AssemblyScanner().ExcludeTypes() seems to exclude more than requested types?

Using NServiceBus 7.1.7

So I’m trying to do endpoint multi hosting. My project code all live inside the same assembly.

I created two EndpointConfiguration. The configuration calls EnableInstallers() to create the queues.

I also created two classes implementing a bunch of different IHandleMessages<> each (SharedEventHandlers and InstanceEventHandlers in my sample below).

Now I want each endpoint instance to only subscribe to messages from one of these classes. So I do:

        var configuration = new EndpointConfiguration(EndpointName);
        // configuration... // other configs
        configuration.AssemblyScanner().ExcludeTypes(new[] { typeof(InstanceEventHandlers) });
        _sharedEndpoint = await Endpoint.Start(configuration);

        configuration = new EndpointConfiguration(InstanceName);
        // configuration... // other configs
        configuration.AssemblyScanner().ExcludeTypes(new[] { typeof(SharedEventHandlers) });
        _instanceEndpoint = await Endpoint.Start(configuration);

When I do that, none of the queues get created.

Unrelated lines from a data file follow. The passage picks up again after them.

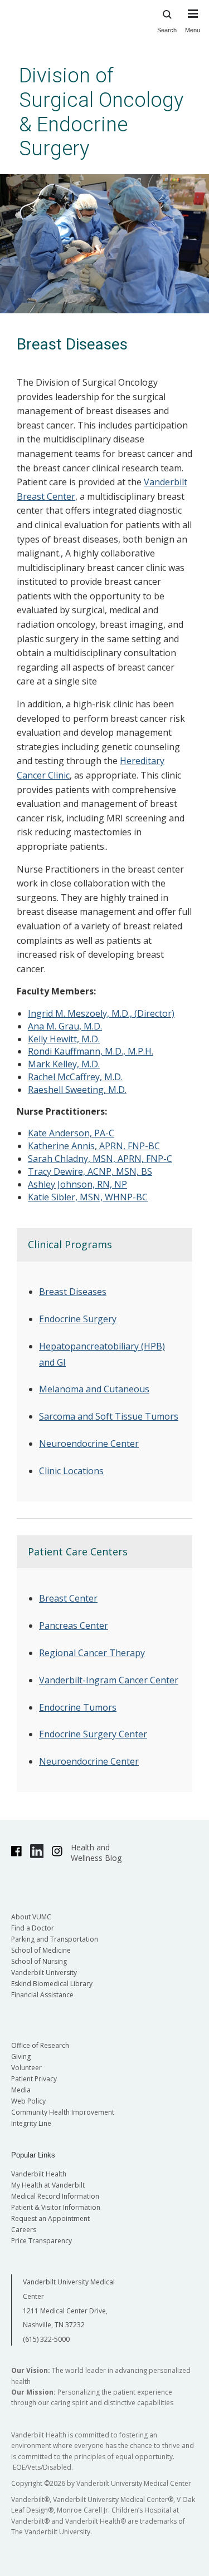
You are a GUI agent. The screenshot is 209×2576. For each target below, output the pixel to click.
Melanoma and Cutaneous (94, 1389)
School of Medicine (41, 1950)
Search (167, 30)
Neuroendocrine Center (89, 1443)
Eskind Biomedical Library (52, 1983)
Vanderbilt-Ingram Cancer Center (108, 1680)
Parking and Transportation (54, 1939)
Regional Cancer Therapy (92, 1653)
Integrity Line (31, 2123)
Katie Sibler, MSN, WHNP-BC (88, 1197)
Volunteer (26, 2067)
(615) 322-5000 (46, 2339)
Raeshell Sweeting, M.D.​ (77, 1089)
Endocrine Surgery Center (93, 1734)
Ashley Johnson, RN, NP (77, 1184)
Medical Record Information (55, 2196)
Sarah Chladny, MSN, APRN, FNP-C (100, 1158)
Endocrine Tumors (77, 1707)
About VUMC (31, 1917)
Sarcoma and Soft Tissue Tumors (108, 1416)
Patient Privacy (34, 2079)
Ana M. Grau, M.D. (65, 1026)
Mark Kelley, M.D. (64, 1064)
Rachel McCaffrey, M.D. (75, 1077)
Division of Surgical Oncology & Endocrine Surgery (101, 111)
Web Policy (28, 2101)
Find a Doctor (32, 1928)
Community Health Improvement (62, 2112)
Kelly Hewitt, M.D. (64, 1039)
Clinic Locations (71, 1471)
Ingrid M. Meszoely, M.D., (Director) (101, 1013)
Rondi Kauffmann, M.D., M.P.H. (90, 1051)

If I comment the “ExcludeTypes” line, all queues of both classes get created for both endpoints.

What transport are you using?
Also, from the name SharedEventHandler sounds like those are shared by the both endpoints. Are you sure it should be excluded?

It would help to see the code rather than just a snippet. If you can share a repro via GitHub or similar, could help to troubleshoot it.

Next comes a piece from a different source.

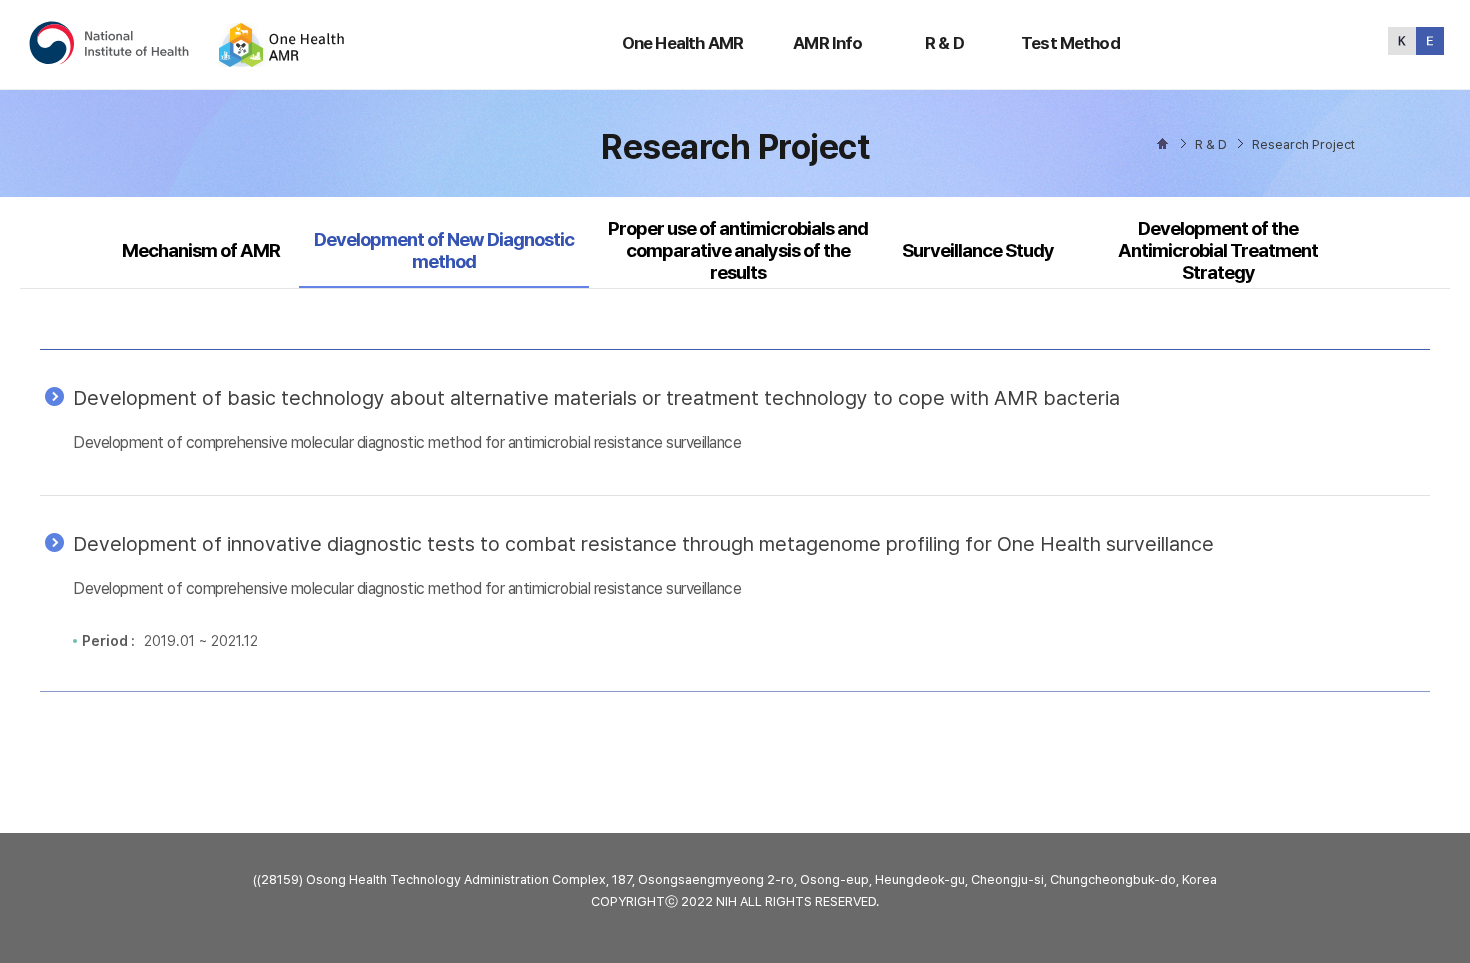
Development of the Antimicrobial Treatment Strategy (1218, 251)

I’m using NServiceBus.RabbitMQ 5.1.1

This might be related to the transport because I was currently (trying to) debugging it using the source code on github and I couldn’t put my finger on anything wrong.

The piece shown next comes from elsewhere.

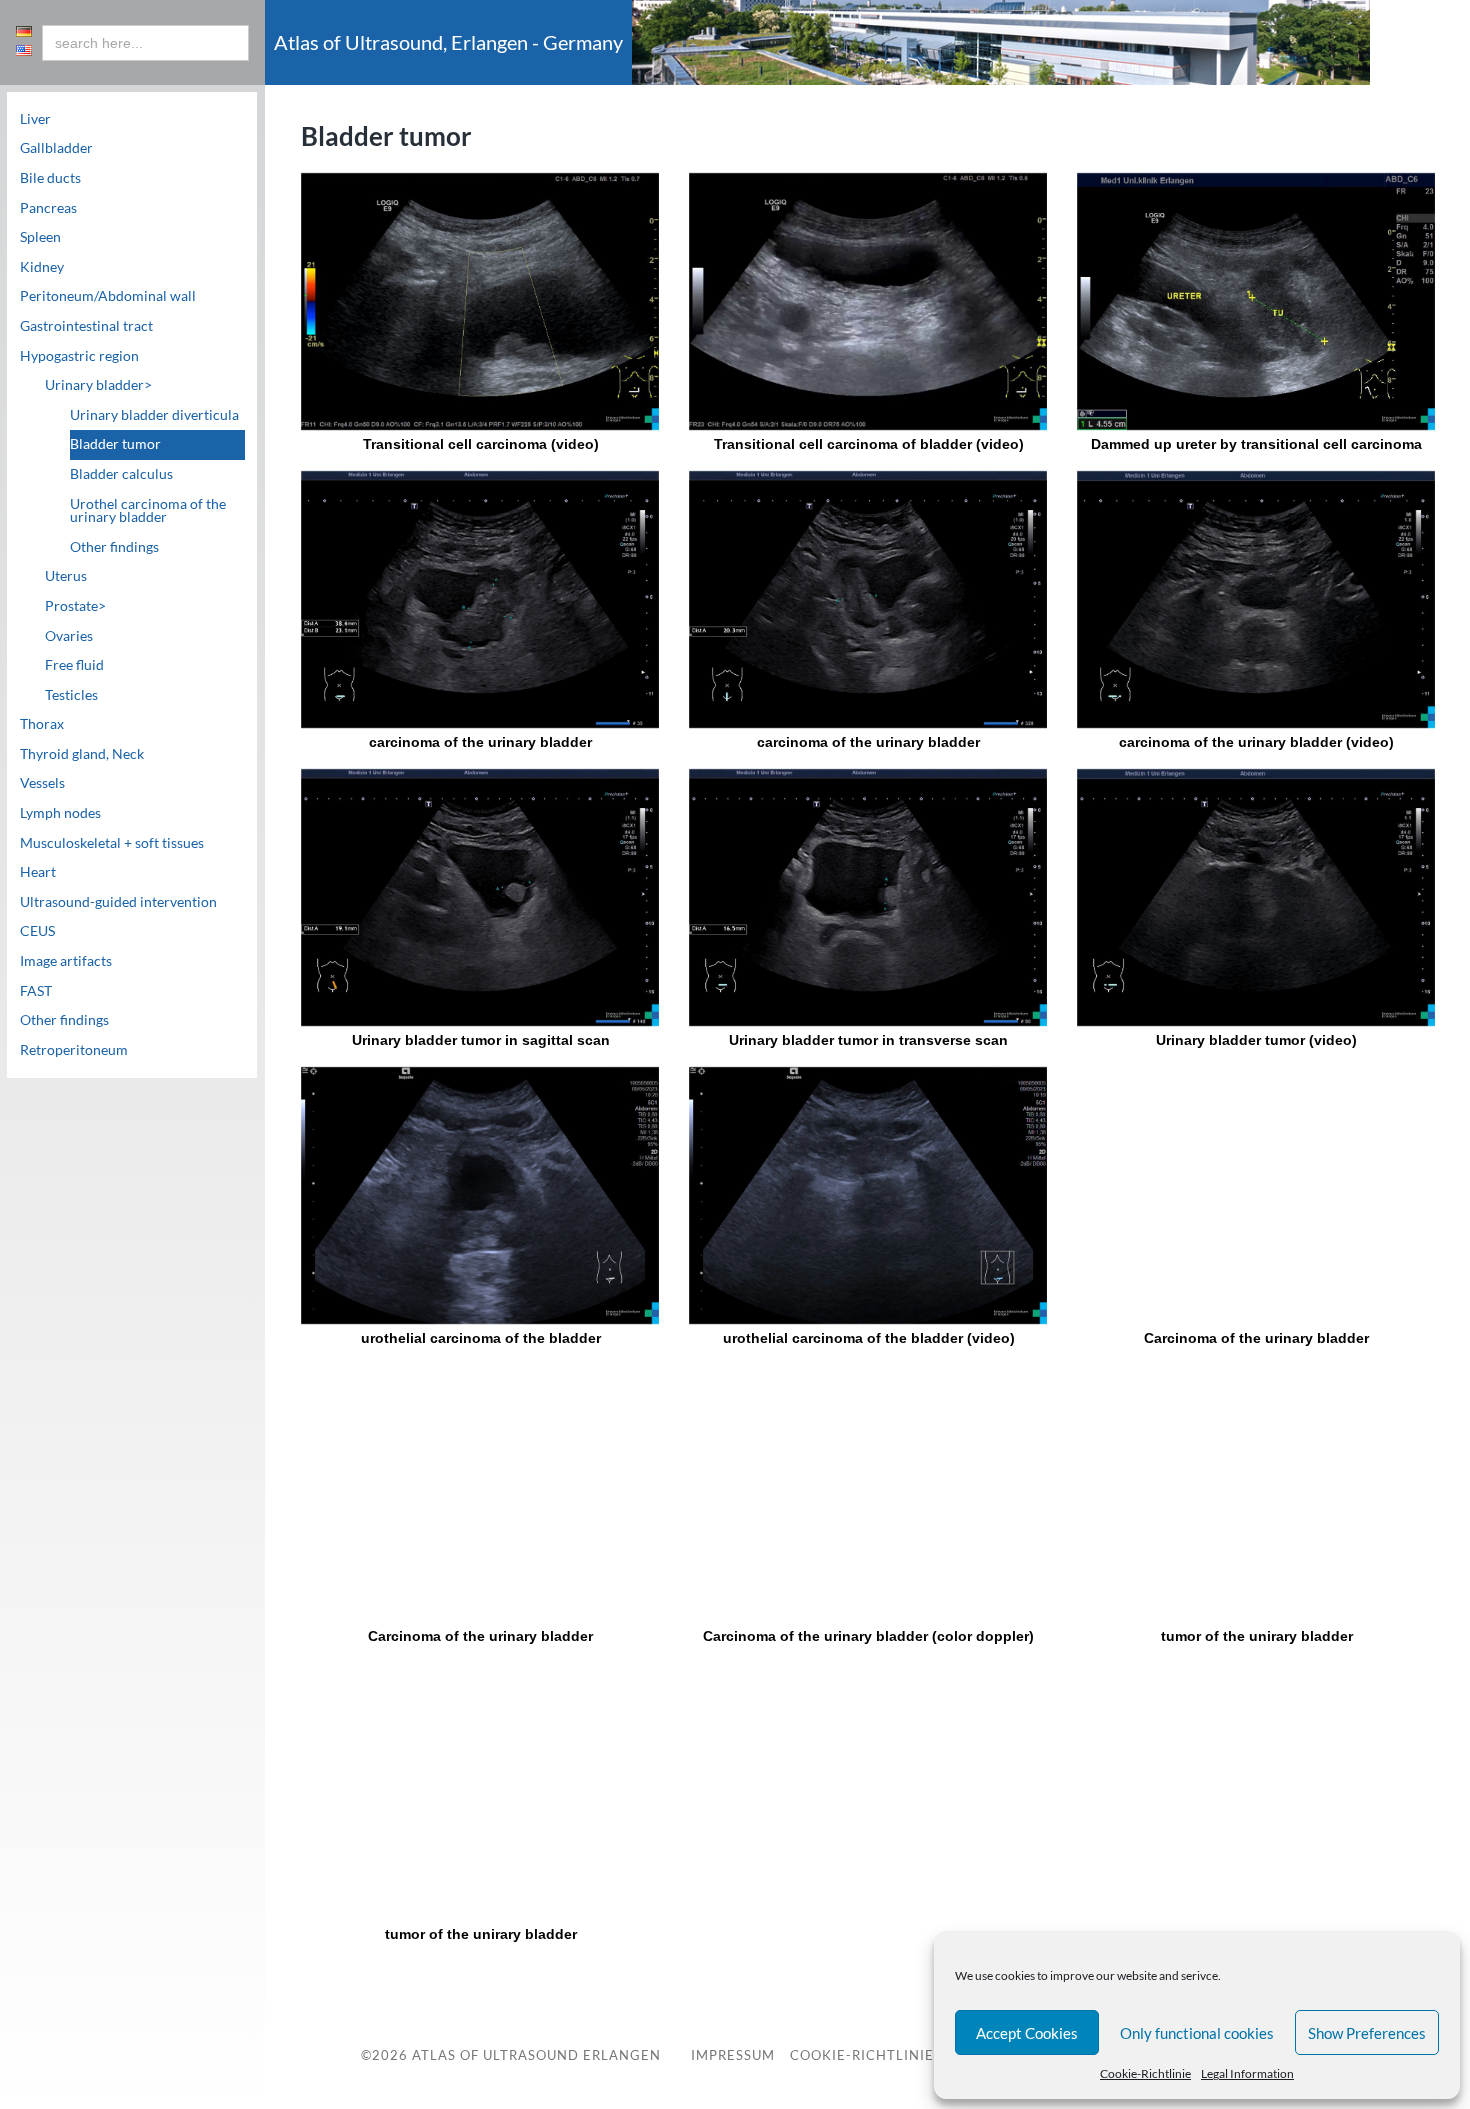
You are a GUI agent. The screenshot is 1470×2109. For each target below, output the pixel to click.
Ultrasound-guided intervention (118, 902)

I’ll try to create a simple reproducible project and upload it, but it will go up to next Tuesday until I have time. It shouldn’t require much more than what I described to reproduce it.

As for the name, no they shouldn’t share it. I prefer not to go in detail about my architectural design in this post because it’s unrelated, but it’s about having multiple physical instances of a single logical service endpoint.

I managed to find the problem by trying to reproduce it in a separate project.

I was using NServiceBus.CastleWindsor as the DI builder for my project, and was passing the same container for the both endpoints, which is causing it to create the wrong queues.

Creating two separate Castle Windsor container seems to fix the issue.